* Problem 1 *
What time limit does the Oniwa and Amix Numbers problem below set?
* Problem 2 *
Copy the part of the Oniwa and Amix Numbers problem below starting with "- Create a variable" and going on through "and increase the ans by 1.", renaming "ans" to "count" wherever it occurs.
── Provided text ──
Oniwa and Amix Numbers
Nandy, Oniwa and Amix were having three integers ‘A’ ,’B’ ,’C’ .They want to a minimum number of Flip operation required in either ‘A’ or ‘B’ to make ‘A’ or ‘B’ == ‘C’ where ‘or’ is bitwise OR operation. The flip operation consists of changing a bit from 1 to 0 or from 0 to 1.
Nandy, Oniwa and Amix have to attend the meet of elite coders. So please find the minimum number of flips required to in A or B to make A or B equal to C.
The first line of input contains an integer ‘T’ denoting the number of test cases. The first and only line of the test case consists of three integers ‘A’, ‘B’, and ‘C’.
For each test case, print a single line containing a single integer denoting the minimum number of flips required. The output of each test case will be printed in a separate line.
You do not need to print anything, it has already been taken care of. Just implement the given function.
1 <= T <= 11 1 <= A <= 10 ^ 9 1 <= B <= 10 ^ 9 1 <= C <= 10 ^ 9 Where 'T' is the number of test cases and 'A', 'B', 'C' are given integers. Time Limit: 1 sec.
Run a loop from 0 to 32 since there are 32 bits in int . If the ith bit of C is 1 then at least ith bit of A or B should be 1. If none of the ith bit of A and B is 1 then set the bit of either A or B to 1.Thus one flip operation is required. If the ith bit of C is 0 then the ith bit of both A and B should be 0.
- Run a loop from i equal 0 to 32.
- Create a variable ans with default value 0.
- If the ith bit of C is 1.Then check if ith of either A or B is one move to the next bit.Else set any of the ith bit of A or B to 1 and increase the ans by 1.
- If the ith bit of C is 0 then the ith bit in both A and B should be 0. If the ith bit in A is 1 increase the ans by 1. Similarly, if the ith bit in B is 1 increase the ans by 1.
- Return the ans.
───
── Source excerpt ──
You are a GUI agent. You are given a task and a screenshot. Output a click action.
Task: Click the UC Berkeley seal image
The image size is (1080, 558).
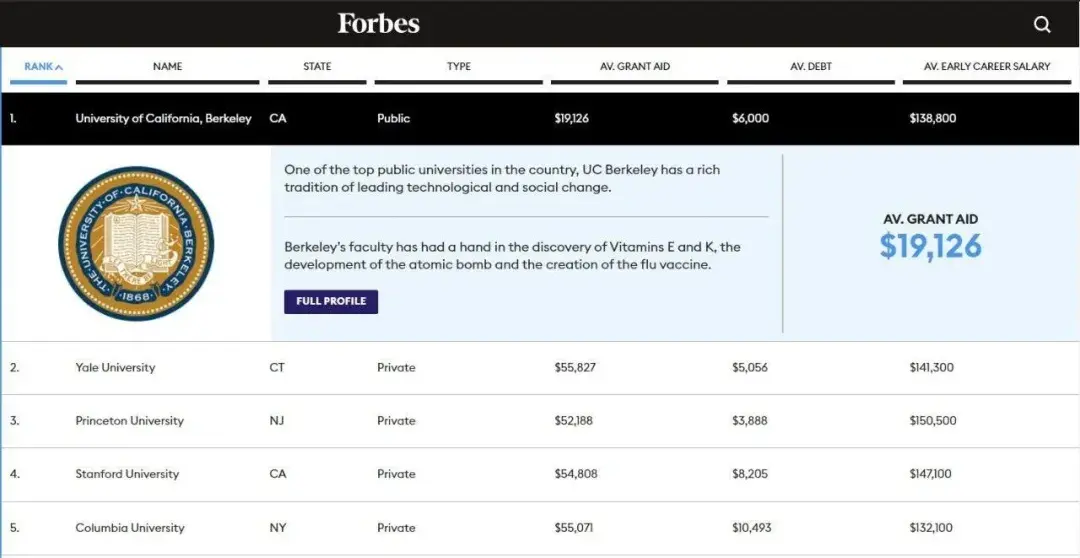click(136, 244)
───
* Response 1 *
1 sec.

* Response 2 *
- Create a variable count with default value 0.
- If the ith bit of C is 1.Then check if ith of either A or B is one move to the next bit.Else set any of the ith bit of A or B to 1 and increase the count by 1.